Enter Multiple Correspondence Analysis (or MCA). MCA performs an analogous action on categorical variables as PCA performs upon numeric variables. To perform an MCA, one must construct a Complete Disjunctive Table, which is effectively a one-hot encoded matrix. One takes the source categorical columns and transforms them to a column per category, and for the new column, the value is set to 1 if the current row is a member of the category, and zero otherwise. This is repeated for all columns and categories until the dataset is fully expanded.

a b
s f
m w
s s
s f
m f
m f
l w
l s
l f
m w

Taking the above example table, one can transform it to a one-hot encoded table:

a_l a_m a_s b_f b_s b_w
0 0 1 1 0 0
0 1 0 0 0 1
0 0 1 0 1 0
0 0 1 1 0 0
0 1 0 1 0 0
0 1 0 1 0 0
1 0 0 0 0 1
1 0 0 0 1 0
1 0 0 1 0 0
0 1 0 0 0 1

Notice that there are now have 6 columns from the original 2 columns. This is because column ‘a’ had 3 categories - s/m/l, as did column ‘b’ - s/w/f. A column is created for each combination of individual columns and their respective categories, hence 6 columns in this case.

After performing this transformation, the following mathematical operations are applied:

  • Calculate the sum of all values (0s and 1s) from the CDT as value \(N\)

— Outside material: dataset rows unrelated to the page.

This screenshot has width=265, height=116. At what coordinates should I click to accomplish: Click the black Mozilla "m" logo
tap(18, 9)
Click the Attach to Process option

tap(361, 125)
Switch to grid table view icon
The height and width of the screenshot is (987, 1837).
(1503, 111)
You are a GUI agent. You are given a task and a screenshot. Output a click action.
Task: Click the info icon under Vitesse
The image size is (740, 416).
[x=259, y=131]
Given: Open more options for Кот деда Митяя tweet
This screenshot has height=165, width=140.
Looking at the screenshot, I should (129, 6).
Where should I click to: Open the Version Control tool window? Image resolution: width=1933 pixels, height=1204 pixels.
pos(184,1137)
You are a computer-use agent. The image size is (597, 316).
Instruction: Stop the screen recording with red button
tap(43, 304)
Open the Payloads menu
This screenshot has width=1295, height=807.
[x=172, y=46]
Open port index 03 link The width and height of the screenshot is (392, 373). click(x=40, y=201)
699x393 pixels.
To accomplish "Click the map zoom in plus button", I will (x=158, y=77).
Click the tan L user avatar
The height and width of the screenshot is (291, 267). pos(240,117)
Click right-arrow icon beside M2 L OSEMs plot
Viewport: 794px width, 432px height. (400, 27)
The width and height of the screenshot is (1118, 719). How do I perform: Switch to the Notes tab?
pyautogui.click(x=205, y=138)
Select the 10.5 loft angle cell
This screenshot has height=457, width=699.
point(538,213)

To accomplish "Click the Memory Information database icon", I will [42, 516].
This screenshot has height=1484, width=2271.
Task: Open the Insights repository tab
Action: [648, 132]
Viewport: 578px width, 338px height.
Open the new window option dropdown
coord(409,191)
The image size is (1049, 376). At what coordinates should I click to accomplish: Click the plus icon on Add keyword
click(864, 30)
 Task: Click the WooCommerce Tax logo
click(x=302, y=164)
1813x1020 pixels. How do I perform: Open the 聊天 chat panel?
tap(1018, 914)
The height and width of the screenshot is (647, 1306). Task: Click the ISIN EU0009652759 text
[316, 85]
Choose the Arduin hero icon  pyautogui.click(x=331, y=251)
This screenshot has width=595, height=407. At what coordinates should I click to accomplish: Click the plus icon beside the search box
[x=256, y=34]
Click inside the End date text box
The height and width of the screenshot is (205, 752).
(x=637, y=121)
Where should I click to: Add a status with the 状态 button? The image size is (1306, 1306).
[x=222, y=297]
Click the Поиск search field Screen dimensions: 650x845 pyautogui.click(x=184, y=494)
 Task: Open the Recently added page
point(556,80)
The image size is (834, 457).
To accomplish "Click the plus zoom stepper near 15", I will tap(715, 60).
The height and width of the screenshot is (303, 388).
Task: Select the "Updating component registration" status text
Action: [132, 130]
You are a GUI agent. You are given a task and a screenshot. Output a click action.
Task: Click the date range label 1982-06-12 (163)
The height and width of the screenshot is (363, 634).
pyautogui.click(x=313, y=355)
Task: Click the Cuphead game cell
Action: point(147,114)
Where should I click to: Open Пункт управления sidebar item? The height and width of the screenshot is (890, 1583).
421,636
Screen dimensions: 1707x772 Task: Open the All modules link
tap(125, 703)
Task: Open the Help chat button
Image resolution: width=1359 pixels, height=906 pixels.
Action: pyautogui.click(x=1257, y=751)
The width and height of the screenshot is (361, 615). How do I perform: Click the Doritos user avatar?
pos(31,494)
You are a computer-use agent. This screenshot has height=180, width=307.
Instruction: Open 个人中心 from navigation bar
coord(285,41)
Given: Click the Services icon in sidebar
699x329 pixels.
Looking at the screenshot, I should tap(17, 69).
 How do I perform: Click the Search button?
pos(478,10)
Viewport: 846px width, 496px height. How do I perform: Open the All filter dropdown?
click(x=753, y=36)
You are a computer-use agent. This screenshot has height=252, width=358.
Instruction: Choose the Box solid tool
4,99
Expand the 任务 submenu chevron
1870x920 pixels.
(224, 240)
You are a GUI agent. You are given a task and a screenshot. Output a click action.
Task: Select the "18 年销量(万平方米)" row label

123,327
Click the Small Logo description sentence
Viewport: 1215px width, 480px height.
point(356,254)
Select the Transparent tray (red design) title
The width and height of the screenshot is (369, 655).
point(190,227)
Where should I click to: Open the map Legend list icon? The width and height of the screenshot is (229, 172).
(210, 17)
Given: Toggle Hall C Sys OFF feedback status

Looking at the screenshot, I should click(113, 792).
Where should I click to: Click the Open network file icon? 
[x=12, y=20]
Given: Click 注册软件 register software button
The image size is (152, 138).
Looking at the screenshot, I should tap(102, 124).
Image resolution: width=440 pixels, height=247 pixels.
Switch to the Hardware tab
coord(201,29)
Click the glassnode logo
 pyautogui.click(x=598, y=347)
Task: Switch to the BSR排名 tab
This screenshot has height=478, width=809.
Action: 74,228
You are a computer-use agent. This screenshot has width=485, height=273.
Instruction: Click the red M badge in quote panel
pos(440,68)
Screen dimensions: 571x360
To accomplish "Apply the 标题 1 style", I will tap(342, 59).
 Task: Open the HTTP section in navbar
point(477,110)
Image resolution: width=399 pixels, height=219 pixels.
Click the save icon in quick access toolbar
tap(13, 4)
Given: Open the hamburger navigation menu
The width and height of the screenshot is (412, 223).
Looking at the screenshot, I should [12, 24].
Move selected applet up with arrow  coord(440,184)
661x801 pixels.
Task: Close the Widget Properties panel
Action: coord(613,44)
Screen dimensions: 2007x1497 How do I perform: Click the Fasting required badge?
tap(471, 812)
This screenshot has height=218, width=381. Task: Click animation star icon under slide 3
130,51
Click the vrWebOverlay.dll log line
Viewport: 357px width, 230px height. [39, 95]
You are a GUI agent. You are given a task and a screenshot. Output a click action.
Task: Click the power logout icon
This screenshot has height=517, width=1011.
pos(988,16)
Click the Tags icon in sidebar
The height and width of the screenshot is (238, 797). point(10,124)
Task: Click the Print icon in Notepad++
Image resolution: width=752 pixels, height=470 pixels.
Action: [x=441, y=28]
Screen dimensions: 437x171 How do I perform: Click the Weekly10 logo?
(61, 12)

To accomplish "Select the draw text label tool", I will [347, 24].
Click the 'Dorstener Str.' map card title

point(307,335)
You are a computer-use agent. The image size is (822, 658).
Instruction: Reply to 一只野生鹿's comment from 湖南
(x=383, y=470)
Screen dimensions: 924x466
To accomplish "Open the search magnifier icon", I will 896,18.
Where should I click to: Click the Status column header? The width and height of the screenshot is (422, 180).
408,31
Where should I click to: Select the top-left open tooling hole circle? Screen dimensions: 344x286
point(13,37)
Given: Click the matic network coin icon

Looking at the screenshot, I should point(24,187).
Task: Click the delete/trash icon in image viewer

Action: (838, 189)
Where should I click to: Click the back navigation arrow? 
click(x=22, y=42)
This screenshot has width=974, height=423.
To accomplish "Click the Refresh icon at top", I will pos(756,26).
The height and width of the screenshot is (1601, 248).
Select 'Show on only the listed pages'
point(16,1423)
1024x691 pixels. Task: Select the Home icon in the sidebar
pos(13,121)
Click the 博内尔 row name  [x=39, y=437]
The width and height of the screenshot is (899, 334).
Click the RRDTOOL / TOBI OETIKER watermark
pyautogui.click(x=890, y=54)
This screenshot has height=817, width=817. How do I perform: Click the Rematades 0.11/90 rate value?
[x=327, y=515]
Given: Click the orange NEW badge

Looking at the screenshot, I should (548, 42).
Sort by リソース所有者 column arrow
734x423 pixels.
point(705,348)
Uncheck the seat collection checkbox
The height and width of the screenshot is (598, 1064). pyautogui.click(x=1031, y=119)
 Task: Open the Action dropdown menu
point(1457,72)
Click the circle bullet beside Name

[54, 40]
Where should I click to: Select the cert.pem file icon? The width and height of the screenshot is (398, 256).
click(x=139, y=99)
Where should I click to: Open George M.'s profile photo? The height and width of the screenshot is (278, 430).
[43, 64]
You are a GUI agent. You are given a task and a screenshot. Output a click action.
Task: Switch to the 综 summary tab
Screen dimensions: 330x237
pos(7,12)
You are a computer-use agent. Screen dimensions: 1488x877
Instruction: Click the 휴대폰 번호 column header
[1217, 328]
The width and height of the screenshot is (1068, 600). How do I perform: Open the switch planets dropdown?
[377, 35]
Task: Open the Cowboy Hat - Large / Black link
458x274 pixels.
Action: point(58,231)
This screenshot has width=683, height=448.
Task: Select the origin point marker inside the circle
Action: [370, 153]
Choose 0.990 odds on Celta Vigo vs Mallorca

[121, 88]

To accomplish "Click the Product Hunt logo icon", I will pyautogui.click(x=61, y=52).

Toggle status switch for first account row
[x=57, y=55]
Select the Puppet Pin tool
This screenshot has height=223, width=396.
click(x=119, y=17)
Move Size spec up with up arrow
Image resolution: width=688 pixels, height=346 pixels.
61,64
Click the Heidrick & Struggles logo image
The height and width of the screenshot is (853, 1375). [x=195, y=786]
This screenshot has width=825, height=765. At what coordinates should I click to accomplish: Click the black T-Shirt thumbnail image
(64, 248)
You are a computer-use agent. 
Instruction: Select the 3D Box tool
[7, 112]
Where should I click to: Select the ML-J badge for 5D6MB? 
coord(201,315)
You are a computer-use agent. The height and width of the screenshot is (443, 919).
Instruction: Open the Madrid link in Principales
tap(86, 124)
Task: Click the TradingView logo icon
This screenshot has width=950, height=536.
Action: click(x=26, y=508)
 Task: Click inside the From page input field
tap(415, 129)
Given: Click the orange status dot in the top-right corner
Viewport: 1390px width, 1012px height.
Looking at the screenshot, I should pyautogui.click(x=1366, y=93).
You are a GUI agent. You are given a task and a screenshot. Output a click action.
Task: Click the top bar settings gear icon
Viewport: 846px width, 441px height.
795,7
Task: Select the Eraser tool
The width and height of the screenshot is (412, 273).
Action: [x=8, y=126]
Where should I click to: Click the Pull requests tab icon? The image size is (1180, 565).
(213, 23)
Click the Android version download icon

  • Calculate matrix \(Z = \frac{CDT}{N}\)

  • Calculate the column-wise sum as matrix \(c\). Transform to a diagonal matrix \(D_c\)

  • Calculate the row-wise sum as matrix \(r\). Transform to a diagonal matrix \(D_r\)

  • Calculate matrix \(M = D_r^{-\frac{1}{2}}(Z-rc^T)D_c^{-\frac{1}{2}}\)

Due to some unforeseen challenges during this research, performance of MCA will be delayed until a later date. This type of analysis will be useful for future modeling purposes and further analysis.

3.7 Results

Principal component analysis on the source data for this research is not an ideal endeavor, as this effort seeks to further establish the strength and connection of certain numeric and categorical variables to the outcome of whether or not an applicant will attain a mortgage.

Furthermore, the need of the data to retain 11 of the 13 principal components to explain most of the data variation means that applying PCA to this data will not meet any dimensionality reduction goals for this research. There is little direct correlation between the variables in the source data, so it takes almost the same number of dimensions as we had in the source data to retain a high degree of explainability. As such, principal component analysis, solely performed on the identified numeric variables, may be insufficient for the purposes of clustering and modeling.

The multiple correspondence analysis, however, seems to lend itself well to the purposes and intent of this research. A limited degree of exploration into MCA was pursued, but not sufficiently enough to generate or communicate results at this time. In the next iteration of this research, MCA will be included in the analyses. MCA, used within clustering and potentially within modeling, could be more relevatory than basic numeric measures provided by PCA.